PROBLEM:
Output only the lines below that start at the line containing "Web Accessibility Statement (454, 2433)" and end at the line containing "Slide2 [button] (460, 2155)", with both ends kept.

DATASET RECORDS:
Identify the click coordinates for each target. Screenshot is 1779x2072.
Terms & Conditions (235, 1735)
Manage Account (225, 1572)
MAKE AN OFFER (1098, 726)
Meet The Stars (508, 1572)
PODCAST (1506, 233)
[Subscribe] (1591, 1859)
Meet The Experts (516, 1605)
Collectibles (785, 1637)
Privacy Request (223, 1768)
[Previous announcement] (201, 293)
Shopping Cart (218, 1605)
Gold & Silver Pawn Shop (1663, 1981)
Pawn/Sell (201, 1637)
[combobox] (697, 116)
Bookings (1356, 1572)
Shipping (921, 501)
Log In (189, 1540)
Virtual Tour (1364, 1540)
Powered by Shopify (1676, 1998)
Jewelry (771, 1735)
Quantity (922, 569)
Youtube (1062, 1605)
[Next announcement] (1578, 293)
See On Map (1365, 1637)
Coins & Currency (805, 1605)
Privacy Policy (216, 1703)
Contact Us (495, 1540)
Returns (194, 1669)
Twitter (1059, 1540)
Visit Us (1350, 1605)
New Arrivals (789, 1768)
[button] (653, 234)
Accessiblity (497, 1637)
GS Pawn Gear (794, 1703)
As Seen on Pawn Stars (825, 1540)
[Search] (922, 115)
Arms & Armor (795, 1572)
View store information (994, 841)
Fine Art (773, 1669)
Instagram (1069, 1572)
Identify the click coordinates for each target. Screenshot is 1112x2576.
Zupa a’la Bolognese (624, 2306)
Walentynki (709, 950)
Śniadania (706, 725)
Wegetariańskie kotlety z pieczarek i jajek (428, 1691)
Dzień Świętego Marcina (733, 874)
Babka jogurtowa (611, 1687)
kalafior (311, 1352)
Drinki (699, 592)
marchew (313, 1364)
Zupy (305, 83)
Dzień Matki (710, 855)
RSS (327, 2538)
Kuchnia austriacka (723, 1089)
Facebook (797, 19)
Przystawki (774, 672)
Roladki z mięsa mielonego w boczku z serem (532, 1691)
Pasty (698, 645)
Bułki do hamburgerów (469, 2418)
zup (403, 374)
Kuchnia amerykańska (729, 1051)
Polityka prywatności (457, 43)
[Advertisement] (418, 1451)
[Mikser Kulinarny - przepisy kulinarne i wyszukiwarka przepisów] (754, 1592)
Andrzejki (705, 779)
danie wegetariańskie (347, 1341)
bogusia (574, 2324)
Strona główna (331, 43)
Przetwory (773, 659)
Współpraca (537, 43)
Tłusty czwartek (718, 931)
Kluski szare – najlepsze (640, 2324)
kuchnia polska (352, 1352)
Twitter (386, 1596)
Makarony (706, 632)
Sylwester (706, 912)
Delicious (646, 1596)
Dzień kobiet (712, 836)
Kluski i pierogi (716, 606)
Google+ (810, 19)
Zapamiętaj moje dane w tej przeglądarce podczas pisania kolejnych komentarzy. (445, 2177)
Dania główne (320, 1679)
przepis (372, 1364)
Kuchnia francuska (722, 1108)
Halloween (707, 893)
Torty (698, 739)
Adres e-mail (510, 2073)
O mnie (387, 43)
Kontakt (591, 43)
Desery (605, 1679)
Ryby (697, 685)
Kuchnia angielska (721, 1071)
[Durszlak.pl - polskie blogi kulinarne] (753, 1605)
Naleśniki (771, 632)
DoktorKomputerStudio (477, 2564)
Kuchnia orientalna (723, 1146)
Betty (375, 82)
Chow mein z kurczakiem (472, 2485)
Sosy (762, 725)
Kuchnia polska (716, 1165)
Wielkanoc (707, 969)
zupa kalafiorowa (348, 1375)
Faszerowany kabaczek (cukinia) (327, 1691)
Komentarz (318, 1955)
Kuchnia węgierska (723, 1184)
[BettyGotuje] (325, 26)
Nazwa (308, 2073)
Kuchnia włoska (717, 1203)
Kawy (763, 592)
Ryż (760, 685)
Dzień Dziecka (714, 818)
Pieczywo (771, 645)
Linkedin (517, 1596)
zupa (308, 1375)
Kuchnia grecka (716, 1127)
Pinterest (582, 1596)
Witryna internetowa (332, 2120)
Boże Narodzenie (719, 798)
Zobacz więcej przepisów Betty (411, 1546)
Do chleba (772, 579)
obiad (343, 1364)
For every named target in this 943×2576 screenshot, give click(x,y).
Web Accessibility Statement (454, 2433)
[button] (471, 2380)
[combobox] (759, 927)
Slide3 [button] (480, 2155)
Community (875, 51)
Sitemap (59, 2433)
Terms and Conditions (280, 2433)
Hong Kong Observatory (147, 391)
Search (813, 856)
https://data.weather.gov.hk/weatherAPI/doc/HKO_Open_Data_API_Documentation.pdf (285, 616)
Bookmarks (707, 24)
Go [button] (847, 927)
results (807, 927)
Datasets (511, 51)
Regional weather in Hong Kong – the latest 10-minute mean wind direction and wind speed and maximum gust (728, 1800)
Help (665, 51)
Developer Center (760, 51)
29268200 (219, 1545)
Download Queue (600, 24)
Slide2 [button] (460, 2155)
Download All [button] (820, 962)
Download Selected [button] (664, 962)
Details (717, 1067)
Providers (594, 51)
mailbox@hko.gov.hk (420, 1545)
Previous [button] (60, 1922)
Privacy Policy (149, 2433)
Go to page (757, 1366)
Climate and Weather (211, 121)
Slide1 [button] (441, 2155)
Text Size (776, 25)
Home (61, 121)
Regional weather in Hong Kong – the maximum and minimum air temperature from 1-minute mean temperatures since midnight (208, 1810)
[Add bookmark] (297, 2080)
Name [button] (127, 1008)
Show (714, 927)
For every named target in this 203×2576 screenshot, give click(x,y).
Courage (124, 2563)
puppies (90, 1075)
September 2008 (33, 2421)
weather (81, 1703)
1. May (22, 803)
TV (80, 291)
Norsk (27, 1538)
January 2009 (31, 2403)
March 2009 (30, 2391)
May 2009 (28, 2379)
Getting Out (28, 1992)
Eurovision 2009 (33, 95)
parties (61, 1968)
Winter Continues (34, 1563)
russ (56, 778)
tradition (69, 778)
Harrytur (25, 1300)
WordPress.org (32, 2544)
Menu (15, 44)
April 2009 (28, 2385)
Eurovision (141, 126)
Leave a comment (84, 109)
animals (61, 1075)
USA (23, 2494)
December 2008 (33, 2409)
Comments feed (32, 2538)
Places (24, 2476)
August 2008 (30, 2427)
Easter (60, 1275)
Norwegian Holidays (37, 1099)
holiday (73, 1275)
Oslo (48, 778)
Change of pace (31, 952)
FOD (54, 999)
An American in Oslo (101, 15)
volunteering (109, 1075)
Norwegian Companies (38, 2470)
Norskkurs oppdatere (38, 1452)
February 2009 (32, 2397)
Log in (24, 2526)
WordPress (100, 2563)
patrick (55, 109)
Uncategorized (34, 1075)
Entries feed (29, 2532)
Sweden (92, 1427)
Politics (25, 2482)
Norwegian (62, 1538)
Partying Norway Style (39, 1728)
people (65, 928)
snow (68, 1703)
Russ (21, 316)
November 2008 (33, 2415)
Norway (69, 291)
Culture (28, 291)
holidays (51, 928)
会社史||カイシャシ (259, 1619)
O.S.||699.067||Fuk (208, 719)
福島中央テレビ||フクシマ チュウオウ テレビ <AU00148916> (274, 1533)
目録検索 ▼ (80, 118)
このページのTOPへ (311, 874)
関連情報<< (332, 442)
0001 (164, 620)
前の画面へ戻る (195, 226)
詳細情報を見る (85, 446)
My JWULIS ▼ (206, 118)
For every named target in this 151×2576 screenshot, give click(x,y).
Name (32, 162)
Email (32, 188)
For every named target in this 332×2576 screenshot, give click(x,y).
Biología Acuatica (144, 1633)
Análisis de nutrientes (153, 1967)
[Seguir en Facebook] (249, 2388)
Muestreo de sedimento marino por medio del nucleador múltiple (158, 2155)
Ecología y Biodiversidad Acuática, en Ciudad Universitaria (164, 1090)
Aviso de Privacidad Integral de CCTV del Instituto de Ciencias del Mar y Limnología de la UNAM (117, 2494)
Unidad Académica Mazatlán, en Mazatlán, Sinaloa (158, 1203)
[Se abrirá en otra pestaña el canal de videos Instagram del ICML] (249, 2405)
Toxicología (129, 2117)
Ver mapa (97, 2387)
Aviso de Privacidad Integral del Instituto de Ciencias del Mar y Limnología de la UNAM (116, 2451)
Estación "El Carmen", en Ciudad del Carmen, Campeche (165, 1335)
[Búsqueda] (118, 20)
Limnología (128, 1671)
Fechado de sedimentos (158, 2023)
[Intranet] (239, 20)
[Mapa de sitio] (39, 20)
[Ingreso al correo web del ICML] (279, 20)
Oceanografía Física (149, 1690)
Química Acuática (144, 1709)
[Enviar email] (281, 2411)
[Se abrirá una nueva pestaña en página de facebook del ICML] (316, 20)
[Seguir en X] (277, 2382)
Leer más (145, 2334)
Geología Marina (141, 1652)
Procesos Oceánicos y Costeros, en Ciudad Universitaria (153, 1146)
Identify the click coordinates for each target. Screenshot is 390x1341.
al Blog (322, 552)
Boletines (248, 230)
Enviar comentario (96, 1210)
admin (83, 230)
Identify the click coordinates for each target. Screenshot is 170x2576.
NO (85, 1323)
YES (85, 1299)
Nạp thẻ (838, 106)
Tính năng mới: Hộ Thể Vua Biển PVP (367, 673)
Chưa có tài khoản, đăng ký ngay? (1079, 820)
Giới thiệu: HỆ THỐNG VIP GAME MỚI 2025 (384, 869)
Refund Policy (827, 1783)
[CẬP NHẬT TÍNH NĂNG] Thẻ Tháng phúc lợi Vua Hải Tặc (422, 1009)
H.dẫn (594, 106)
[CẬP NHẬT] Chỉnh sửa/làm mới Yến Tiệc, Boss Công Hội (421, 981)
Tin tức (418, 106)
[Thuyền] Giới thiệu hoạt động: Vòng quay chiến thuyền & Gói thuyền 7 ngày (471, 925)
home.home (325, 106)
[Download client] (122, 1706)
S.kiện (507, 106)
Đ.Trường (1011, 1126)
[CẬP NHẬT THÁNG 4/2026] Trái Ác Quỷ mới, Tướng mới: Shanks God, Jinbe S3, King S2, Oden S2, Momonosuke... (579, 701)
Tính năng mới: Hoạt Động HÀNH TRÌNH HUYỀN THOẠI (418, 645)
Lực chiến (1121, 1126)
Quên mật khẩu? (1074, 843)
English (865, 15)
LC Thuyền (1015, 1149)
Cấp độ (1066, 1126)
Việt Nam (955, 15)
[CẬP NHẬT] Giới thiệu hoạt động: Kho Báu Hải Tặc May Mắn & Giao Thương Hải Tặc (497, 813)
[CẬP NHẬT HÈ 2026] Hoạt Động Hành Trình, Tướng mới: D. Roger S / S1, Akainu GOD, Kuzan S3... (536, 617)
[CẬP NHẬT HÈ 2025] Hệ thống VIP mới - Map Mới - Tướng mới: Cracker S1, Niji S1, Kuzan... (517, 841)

ANSWER SECTION:
Web Accessibility Statement (454, 2433)
[button] (471, 2380)
[combobox] (759, 927)
Slide3 [button] (480, 2155)
Community (875, 51)
Sitemap (59, 2433)
Terms and Conditions (280, 2433)
Hong Kong Observatory (147, 391)
Search (813, 856)
https://data.weather.gov.hk/weatherAPI/doc/HKO_Open_Data_API_Documentation.pdf (285, 616)
Bookmarks (707, 24)
Go [button] (847, 927)
results (807, 927)
Datasets (511, 51)
Regional weather in Hong Kong – the latest 10-minute mean wind direction and wind speed and maximum gust (728, 1800)
Help (665, 51)
Developer Center (760, 51)
29268200 (219, 1545)
Download Queue (600, 24)
Slide2 [button] (460, 2155)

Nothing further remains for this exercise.